We're more equipped and efficacious with what life throws at us because of the changes we've dealt with before. Without change, you can never know what your strengths are and what you are truly capable of. What we learn about ourselves can be surprising to many of us. Embracing change allows you to be okay with change, whether it be negative or positive.
Some of us can avoid change even if it's positive change and it involves success. Success anxiety is a very real thing. Many of us can feel more relaxed with less responsibility and less success because we are comfortable with how things are now. Success can be scary and uncomfortable.
When we learn to accept change, we can enjoy the success and good things that come with change and stop self-sabotaging. When you accept, embrace, and seek change, it puts the ball in your court and puts the direction of your life in your own hands. It allows you to be proactive and not reactive. You are no longer a victim controlled by outside forces. You make the choices when you embrace change. Only you are responsible for yourself and your life. Implementing changes makes you more likely to reach your goals, develop your character, and live the life you want to live.
When you accept change, you stop wasting time and energy complaining about changes that happen around you and instead take the initiative to make your own changes or accept the change and leave it at that. If we take a look at movies and books, most of them have something in common. The main character or the protagonist often goes through change and transformation throughout the story. Without this, there would probably be no book or movie, and we would see the character as bland and boring and perhaps even unlikeable.

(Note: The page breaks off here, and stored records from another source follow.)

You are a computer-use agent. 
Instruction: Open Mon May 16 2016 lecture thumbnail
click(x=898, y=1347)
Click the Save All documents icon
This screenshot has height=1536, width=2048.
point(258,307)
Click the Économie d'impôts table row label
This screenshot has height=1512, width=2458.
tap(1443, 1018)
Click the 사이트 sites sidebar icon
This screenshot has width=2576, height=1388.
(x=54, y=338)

The change s the character goes through often makes them interesting and more likable. The changes that we go through and that we implement into our lives makes us more unique and interesting. The more experiences we've had, the more things we learn, and the more things we go through and get through makes our lives richer and more interesting. Those things even make us seem more interesting to others. Change can not only make life interesting; it can make life exciting.
Change is exciting! Even when it comes to negative changes in our life, the same applies. Whenever I'm unhappy about something in my life, or I keep messing up and failing, I like to think to myself that the greatest failures make for the best success stories. Change makes you a more developed and well-rounded person. Experiencing change can also make you more open-minded and empathetic which can also improve your relationships with people. When you have more experiences and face difficult and adverse change, you are able to relate to people better and put yourself in their shoes because of the experiences you've had.
Change gives you more awareness and different perspectives of other people's different experiences and viewpoints that you had never had before. It's harder to relate to people who haven't had very many experiences or haven't faced any of life's challenges. Those people are also going to find it hard to relate to those who have. Even if we have goals and want to reach them, we may still be resistant to change, whether we're aware of it or not.
When we embrace change, we're more likely to value our ideas and potential possibilities, and then follow through with them. When we value our ideas and goals, we're more likely to believe in ourselves and our abilities.